::: Data
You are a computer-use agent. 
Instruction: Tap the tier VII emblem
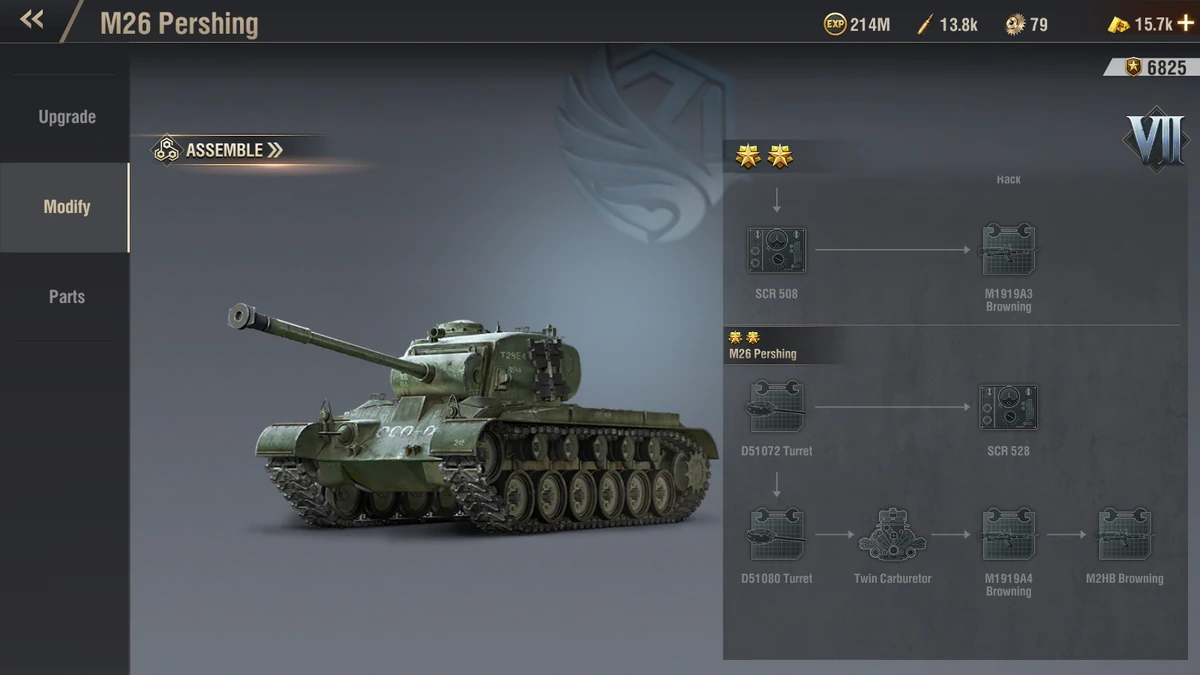[x=1157, y=138]
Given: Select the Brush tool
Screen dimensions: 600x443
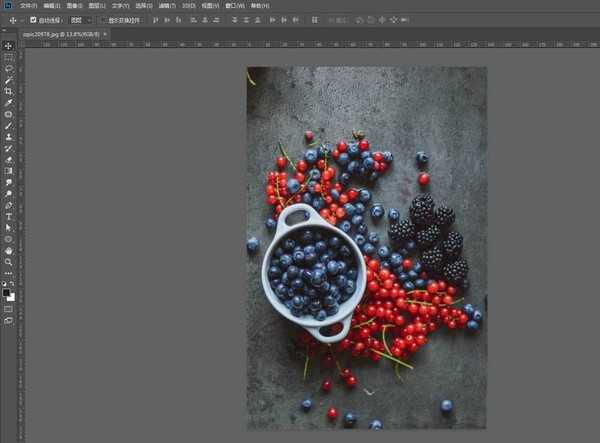Looking at the screenshot, I should tap(8, 125).
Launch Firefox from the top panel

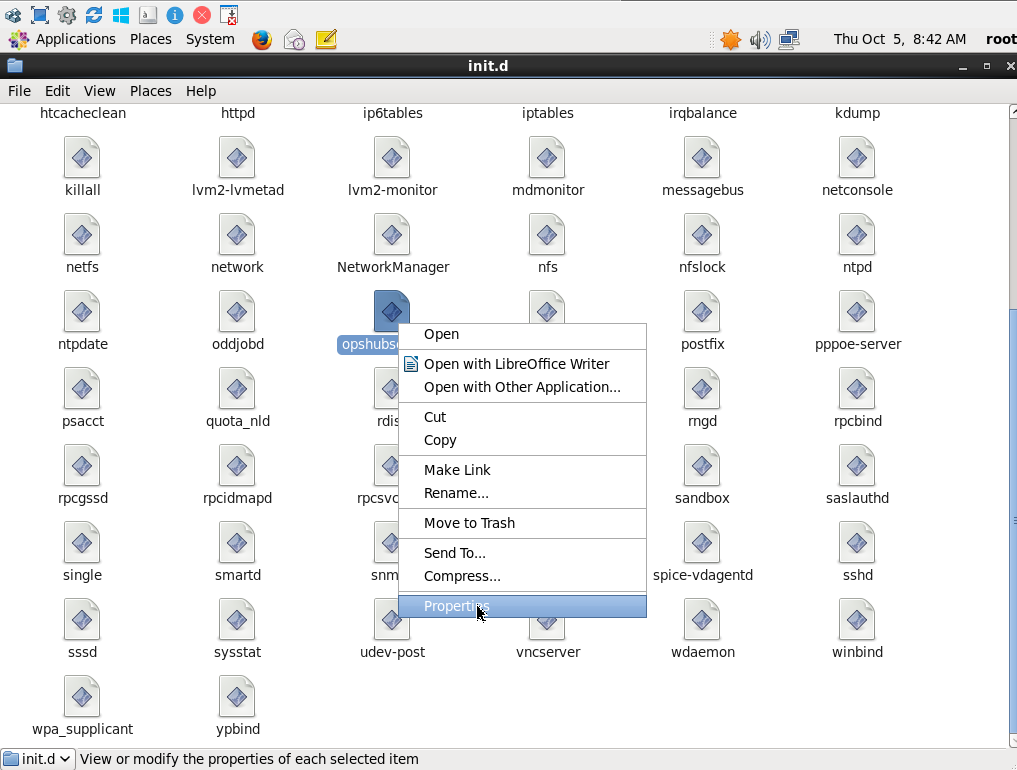[x=262, y=40]
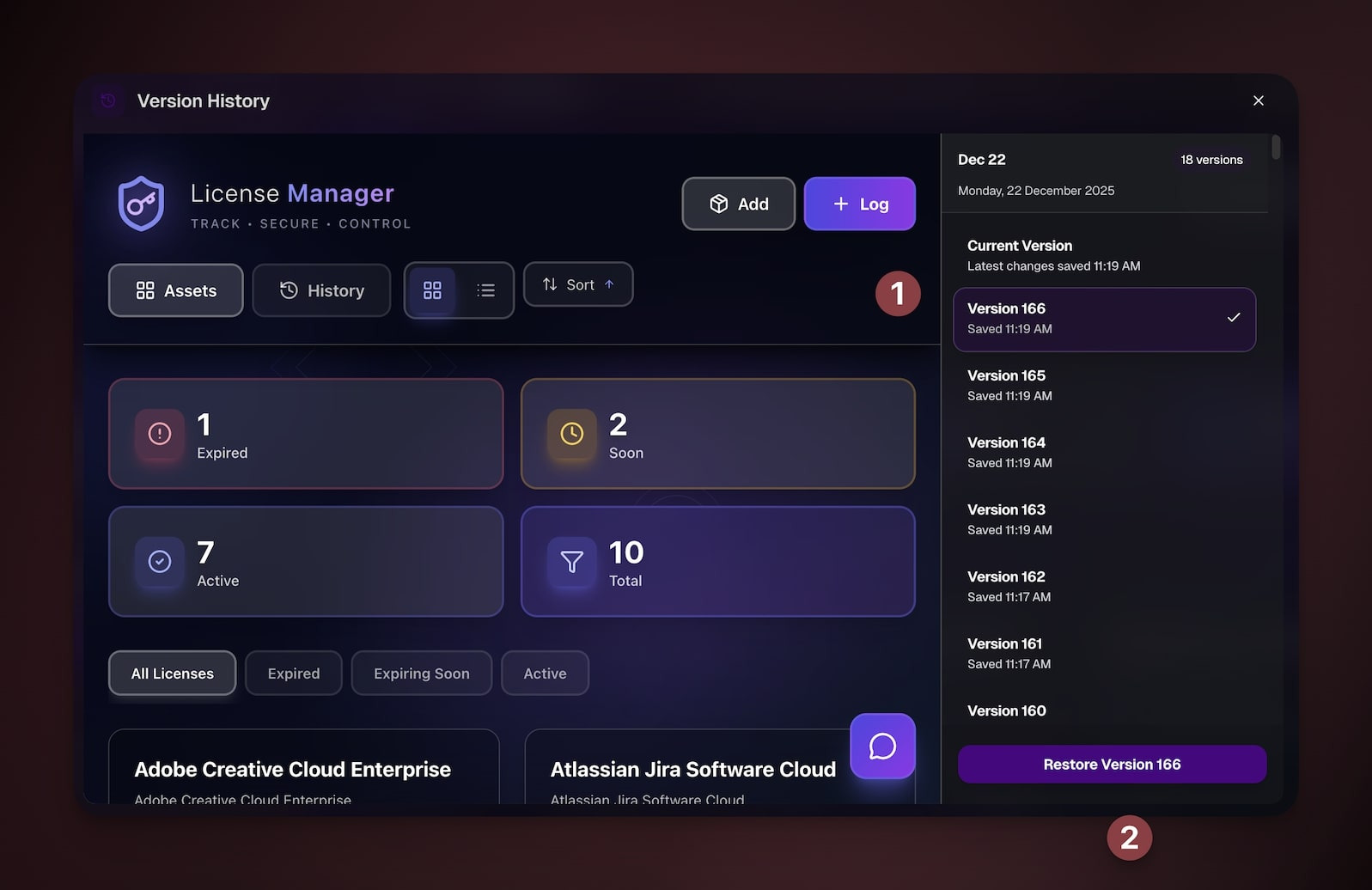Open the chat bubble floating button

click(x=882, y=746)
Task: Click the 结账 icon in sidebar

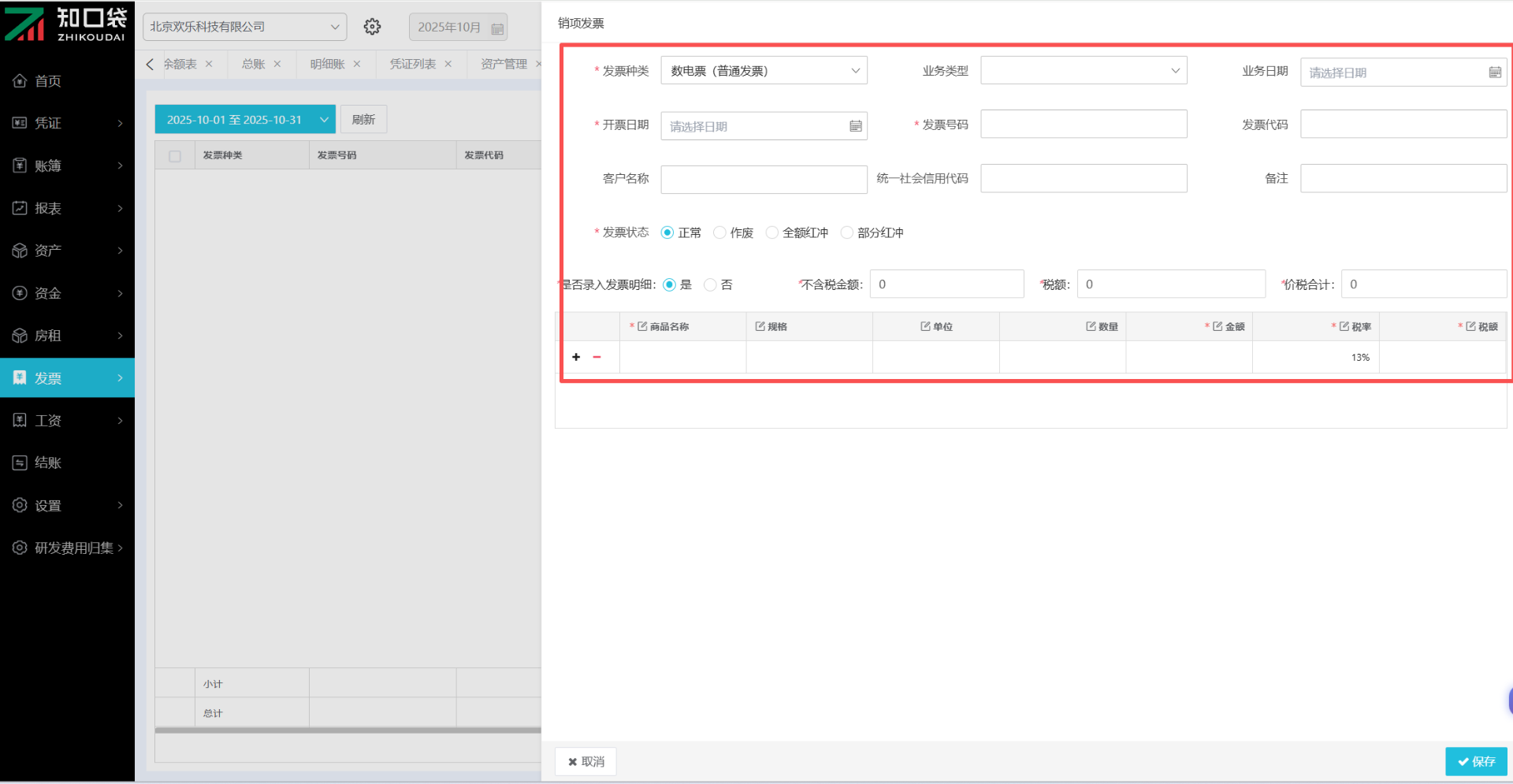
::::::
* Work request: Each line from the one holding "Launch Firefox from the top panel" through the last line of the records above must be duplicated exactly, and pictures must not be.

* Exercise solution:
Launch Firefox from the top panel

[x=262, y=40]
Open the chat bubble floating button

click(x=882, y=746)
Task: Click the 结账 icon in sidebar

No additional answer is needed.